A STATUE of Charles Rennie Mackintosh has been adorned with a traffic cone in true Glasgow tradition.
It’s taken pranksters just ten days to add the extra accessory to the recently erected statute, located at the corner of Elliot Street and St Vincent Street in Finnieston.
Usually the traffic cone treatment is reserved for the now famous Duke of Wellington statue in the city centre, but it seems the Mackintosh sculpture has now been given the same dubious honour.
The new statue was officially unveiled by First Minister Nicola Sturgeon on December 10, the 90th anniversary of the famous designer’s death.
It shows Mackintosh perched on one of the chairs he designed for the city’s Argyle Street Tea Rooms.

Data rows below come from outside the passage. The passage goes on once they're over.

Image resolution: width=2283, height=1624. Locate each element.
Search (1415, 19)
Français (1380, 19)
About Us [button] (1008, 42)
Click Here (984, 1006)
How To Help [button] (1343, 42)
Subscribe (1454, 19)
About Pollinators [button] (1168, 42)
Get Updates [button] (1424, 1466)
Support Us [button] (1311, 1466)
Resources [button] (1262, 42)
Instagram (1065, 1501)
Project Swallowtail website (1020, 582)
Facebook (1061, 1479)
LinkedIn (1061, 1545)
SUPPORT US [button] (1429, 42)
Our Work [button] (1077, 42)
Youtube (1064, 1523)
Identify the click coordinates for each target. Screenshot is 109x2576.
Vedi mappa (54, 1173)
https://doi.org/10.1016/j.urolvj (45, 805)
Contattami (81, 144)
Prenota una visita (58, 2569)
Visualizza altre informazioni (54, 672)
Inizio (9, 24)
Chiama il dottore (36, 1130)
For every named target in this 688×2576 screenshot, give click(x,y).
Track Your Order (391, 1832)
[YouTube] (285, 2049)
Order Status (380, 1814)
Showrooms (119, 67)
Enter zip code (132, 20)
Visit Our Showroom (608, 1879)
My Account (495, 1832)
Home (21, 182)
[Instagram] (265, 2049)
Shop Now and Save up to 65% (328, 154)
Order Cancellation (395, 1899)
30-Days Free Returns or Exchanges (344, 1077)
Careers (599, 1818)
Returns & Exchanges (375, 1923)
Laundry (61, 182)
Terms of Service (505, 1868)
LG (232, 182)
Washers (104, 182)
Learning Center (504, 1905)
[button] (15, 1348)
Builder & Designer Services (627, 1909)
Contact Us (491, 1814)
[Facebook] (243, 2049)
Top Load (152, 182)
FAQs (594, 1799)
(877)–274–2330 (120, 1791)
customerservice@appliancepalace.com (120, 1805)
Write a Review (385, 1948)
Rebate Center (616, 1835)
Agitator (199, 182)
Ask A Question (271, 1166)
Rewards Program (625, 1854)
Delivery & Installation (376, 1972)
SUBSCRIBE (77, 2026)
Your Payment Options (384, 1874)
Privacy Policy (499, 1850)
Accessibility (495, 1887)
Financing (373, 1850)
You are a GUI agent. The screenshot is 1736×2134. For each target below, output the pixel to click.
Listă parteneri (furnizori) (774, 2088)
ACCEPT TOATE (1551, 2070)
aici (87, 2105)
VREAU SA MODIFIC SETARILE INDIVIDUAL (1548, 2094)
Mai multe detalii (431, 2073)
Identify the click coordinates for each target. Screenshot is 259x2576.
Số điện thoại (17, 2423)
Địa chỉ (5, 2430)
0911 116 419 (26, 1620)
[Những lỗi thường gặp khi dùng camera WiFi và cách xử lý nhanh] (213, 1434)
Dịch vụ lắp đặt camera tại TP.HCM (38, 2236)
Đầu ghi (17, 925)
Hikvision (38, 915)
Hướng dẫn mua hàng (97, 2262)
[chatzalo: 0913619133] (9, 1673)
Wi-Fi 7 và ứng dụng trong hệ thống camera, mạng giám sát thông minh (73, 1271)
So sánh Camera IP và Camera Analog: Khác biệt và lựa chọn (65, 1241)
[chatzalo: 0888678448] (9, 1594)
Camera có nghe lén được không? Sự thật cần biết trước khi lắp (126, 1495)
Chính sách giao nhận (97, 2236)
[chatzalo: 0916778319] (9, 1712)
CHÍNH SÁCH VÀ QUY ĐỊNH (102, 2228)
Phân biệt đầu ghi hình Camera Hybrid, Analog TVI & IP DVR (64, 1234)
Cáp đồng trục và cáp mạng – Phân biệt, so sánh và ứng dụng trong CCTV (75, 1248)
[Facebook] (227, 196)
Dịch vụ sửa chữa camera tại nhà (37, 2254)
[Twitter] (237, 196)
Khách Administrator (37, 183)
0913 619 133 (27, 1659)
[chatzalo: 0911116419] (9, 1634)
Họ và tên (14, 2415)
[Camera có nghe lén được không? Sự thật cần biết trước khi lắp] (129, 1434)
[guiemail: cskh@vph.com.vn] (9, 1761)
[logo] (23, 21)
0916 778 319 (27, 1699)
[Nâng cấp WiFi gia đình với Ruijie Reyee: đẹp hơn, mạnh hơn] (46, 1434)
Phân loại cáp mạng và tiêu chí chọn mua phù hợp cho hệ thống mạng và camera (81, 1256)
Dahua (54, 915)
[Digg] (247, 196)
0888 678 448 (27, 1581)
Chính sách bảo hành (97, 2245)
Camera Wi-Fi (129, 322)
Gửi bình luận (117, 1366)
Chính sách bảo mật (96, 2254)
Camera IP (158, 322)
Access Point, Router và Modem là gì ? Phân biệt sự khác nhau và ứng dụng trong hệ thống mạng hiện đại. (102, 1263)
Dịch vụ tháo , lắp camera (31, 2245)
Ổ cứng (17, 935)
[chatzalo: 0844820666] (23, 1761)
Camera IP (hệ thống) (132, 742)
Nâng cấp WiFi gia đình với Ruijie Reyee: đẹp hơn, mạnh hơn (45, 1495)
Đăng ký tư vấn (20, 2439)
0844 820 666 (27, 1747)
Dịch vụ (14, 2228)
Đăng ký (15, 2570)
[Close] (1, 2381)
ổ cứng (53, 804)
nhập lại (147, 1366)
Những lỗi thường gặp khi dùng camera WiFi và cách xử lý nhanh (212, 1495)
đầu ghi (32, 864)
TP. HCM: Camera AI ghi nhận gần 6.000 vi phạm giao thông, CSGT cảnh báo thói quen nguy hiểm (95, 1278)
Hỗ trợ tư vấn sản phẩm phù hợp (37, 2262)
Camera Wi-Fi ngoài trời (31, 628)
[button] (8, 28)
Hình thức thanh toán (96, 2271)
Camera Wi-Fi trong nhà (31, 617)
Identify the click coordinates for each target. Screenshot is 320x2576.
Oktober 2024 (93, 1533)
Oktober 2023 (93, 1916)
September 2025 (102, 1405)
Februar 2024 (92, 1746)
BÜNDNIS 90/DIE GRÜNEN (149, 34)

The Glasgow tradition of giving the Duke of Wellington statue a traffic cone as a hat is thought to date back to the 1980s.
There were plans to increase the height of the plinth back in 2013 to deter people from climbing up, but widespread public opposition, including a Facebook campaign and petition, forced plans to be withdrawn.
The statue was named in Lonely Planet’s guide to the top ten most bizarre monuments on Earth in 2011.
Their listing says: “Usually the horseback statue of the Duke of Wellington outside is cheekily crowned with a traffic cone; the authorities grumble, but it keeps happening and is now an icon.”
The cone-adorned statue featured in the Glasgow 2014 Commonwealth Games opening ceremony, as well as the film Trainspotting 2.
The council had to intervene during the summer when an incredible ten cones were perched precariously atop the Duke’s head.
A council spokesman said: “We absolutely understand that the cone on top of the duke’s head is a much loved Glasgow icon.
“But the precarious nature of the cones on the statue was creating a risk to passers-by and so the cones were removed.
“Anyone climbing on the statue is putting themselves and others at risk of harm.”